[[ Data shown, beginning ]]

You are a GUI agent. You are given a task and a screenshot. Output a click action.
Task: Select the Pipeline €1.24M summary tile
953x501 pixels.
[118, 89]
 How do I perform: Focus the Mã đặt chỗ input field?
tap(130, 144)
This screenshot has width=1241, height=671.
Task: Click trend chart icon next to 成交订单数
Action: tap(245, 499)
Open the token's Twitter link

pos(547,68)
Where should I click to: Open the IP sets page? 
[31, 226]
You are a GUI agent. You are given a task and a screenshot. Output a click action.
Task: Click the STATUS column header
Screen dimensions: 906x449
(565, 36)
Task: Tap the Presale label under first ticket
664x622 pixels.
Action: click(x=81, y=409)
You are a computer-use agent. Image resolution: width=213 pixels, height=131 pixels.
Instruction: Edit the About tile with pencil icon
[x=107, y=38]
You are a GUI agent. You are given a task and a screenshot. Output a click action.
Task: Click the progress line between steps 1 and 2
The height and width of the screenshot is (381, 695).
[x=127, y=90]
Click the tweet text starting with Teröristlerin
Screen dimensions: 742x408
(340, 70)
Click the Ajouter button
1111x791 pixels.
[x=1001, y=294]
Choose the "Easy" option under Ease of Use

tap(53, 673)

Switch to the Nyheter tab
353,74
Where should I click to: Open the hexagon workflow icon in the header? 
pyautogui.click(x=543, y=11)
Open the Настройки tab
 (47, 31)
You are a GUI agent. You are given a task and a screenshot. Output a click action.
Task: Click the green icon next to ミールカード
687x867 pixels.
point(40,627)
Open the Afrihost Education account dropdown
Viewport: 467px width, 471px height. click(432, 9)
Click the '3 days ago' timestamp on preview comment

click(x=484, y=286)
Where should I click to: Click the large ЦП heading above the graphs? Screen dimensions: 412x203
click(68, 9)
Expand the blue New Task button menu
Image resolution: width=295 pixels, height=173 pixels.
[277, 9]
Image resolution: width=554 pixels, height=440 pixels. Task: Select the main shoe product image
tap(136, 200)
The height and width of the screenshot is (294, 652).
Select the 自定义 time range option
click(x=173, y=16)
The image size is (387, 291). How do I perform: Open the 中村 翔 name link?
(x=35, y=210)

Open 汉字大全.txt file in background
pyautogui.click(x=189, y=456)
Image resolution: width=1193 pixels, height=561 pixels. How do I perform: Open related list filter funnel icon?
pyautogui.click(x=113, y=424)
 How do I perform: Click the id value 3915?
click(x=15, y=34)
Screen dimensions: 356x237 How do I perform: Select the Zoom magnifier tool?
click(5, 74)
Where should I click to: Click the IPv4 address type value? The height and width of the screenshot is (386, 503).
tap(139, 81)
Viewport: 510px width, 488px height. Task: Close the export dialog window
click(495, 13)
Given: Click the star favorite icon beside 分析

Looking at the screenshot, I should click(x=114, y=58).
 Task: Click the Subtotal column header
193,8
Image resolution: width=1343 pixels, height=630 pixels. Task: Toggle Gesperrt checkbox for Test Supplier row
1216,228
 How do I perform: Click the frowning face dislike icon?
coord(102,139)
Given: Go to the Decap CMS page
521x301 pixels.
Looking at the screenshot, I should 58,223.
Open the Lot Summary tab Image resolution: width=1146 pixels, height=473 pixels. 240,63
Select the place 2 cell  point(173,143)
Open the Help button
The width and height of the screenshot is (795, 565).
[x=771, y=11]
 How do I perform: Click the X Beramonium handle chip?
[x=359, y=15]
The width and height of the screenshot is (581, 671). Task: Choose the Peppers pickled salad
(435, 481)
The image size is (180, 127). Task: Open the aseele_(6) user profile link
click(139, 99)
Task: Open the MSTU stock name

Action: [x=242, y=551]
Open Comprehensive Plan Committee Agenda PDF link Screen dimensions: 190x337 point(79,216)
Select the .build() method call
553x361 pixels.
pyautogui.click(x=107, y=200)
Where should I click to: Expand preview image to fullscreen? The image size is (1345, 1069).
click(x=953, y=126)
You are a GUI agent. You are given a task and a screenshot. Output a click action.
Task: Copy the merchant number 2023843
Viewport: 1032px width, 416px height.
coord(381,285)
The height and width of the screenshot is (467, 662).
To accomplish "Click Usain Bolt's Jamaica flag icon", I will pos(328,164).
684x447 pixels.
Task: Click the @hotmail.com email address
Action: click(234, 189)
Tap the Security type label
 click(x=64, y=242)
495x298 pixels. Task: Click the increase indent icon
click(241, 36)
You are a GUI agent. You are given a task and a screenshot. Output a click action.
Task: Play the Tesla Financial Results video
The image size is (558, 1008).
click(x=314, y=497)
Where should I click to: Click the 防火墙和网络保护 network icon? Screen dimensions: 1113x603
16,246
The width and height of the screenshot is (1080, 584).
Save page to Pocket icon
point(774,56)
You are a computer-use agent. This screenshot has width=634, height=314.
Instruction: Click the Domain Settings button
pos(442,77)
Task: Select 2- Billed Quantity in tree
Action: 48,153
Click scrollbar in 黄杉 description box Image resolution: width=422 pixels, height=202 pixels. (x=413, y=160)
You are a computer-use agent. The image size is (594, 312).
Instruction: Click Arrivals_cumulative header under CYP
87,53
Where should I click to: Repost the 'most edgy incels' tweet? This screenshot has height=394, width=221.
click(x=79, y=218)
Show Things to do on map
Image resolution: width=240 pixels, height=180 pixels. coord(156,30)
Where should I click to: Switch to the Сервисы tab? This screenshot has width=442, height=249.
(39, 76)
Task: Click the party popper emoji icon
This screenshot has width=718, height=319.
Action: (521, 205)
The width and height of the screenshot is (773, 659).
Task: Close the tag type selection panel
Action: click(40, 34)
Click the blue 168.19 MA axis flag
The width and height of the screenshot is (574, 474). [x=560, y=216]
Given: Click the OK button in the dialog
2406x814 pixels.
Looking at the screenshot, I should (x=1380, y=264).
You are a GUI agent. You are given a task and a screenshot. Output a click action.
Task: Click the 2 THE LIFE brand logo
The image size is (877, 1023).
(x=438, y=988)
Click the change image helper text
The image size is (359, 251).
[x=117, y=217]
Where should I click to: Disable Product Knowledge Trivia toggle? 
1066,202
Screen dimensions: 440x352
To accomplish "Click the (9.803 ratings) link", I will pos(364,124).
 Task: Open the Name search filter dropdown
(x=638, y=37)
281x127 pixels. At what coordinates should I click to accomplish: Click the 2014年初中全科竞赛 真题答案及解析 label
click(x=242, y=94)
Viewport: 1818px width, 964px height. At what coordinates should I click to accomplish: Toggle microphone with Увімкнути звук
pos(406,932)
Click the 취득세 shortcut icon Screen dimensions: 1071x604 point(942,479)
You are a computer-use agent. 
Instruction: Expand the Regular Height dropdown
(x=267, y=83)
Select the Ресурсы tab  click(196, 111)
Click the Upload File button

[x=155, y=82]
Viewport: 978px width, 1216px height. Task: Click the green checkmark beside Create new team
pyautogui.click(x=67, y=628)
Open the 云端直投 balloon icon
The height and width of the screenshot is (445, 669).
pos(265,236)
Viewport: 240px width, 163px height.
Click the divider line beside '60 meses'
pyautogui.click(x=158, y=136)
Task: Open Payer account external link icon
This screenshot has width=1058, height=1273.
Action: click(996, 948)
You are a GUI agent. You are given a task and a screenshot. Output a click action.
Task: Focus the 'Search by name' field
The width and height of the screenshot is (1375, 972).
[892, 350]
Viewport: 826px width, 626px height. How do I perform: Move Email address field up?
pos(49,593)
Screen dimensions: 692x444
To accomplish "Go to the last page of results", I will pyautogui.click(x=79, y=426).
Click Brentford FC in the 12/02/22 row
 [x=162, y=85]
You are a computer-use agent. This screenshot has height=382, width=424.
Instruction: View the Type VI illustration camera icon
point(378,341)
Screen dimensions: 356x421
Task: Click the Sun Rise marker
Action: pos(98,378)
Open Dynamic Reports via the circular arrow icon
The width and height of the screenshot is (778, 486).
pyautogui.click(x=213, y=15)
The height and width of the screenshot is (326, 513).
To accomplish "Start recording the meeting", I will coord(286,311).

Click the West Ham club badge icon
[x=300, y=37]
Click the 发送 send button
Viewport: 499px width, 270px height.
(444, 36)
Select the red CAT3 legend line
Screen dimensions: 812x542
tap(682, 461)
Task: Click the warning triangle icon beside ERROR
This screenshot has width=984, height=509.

[[ Data shown, end ]]

### Problem statement:
Filter the entries and copy out every line with the word "computer".

### Completed task:
You are a computer-use agent. Image resolution: width=213 pixels, height=131 pixels.
You are a computer-use agent. This screenshot has width=634, height=314.
You are a computer-use agent. The image size is (594, 312).
You are a computer-use agent. 
You are a computer-use agent. This screenshot has height=382, width=424.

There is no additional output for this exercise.